Characterization of Zinc Oxide and Iron Oxide Nanoparticles Stabilized with Morin Hydrate, and Investigation and Comparison of Their Antioxidant, Antimicrobial, Apoptotic, and Anticarcinogenic Properties

Abstract

This study aimed to synthesize and characterize morin hydrate-stabilized ZnO and FeO nanoparticles and to compare their antioxidant, antimicrobial, apoptotic, and anticarcinogenic properties in in vitro models. The data obtained from this study, through biological evaluations and various characterizations, can contribute to the development of new nanotherapy methods against various infectious diseases and cancer. The synthesized nanoparticles were characterized by UV-Visible spectrophotometry (UV-Vis), Fourier transform infrared spectroscopy (FT-IR), scanning electron microscopy (SEM), and energy dispersive X-ray (EDX). The antimicrobial activity of these nanoparticles against gram-negative (E. coli ATCC 11229, K. pneumoniae ATCC 13883, S. aureus ATCC 25923, P. aeruginosa ATCC 9027), gram-positive (S. aureus ATCC 25923), and fungal (C. albicans ATCC 10231) strains was evaluated.
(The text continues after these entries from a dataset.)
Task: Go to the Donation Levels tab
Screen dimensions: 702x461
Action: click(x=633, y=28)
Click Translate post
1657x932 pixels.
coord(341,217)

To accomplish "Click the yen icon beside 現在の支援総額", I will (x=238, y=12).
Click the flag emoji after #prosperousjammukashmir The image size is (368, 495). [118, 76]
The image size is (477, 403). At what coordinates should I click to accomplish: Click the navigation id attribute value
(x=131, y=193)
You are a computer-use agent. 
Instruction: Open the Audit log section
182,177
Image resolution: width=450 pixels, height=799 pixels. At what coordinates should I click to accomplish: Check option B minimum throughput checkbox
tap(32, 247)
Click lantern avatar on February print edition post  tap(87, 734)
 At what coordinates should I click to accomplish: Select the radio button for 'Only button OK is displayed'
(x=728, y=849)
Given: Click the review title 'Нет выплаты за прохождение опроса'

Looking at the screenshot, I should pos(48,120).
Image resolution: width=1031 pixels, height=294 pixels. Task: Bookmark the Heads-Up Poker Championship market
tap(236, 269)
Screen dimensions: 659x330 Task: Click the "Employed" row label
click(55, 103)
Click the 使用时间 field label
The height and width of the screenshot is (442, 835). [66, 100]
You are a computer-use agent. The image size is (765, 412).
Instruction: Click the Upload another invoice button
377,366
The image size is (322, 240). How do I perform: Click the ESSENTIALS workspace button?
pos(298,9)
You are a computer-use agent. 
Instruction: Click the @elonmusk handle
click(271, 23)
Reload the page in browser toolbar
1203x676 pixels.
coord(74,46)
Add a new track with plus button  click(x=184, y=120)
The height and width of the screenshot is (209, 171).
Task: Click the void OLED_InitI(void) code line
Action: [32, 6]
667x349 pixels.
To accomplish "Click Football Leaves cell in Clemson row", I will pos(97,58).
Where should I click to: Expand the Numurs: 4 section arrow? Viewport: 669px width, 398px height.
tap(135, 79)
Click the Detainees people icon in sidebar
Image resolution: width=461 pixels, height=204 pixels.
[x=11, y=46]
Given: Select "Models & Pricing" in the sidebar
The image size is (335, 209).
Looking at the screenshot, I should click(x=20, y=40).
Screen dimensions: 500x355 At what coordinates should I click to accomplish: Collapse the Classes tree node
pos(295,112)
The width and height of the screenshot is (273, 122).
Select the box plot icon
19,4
Antioxidant capacity analyses were performed using DPPH, FRAP, and CUPRAC methods. The cytotoxic effects of nanoparticles were investigated in the HCT-116 colon cancer cell line. Cell viability and apoptosis markers were assessed using AO/EB staining, Annexin-V/Propidium Iodide (PI) staining, and flow cytometry, and cell populations were quantitatively separated. In the UV-Vis spectrum, MrZnO exhibited a broader absorption peak at approximately 300 nm, while MrFeO exhibited a broader absorption peak at approximately 350 nm. FTIR spectra (MrZnO-MrFeO) were recorded to determine the functional groups of the biomolecules involved in the synthesis. In SEM images, MrZnO showed a uniform size distribution, rectangular prism morphology, low aggregation, and smooth surface properties, while MrFeO showed a uniform size distribution and negligible aggregation properties. While MrZnO exhibited a broad spectrum of activity, MrFeO nanoparticles exhibited a narrower spectrum of activity and a more limited overall antimicrobial potential compared to MrZnO. MrFeO (IC50:210 & micro;g/mL) exhibited a cytotoxic effect compared to MrZnO (IC50:277 & micro;g/mL) in HCT116 colon cancer cells and higher antioxidant activity compared to MrZnO in all tests (CUPRAC, FRAP, DPPH). In conclusion, MrZnO nanoparticles exhibited higher antimicrobial activity compared to MrFeO, while MrFeO exhibited superior antioxidant properties in all tests and exhibited higher cytotoxic and apoptotic effects on cancer cells compared to MrZnO.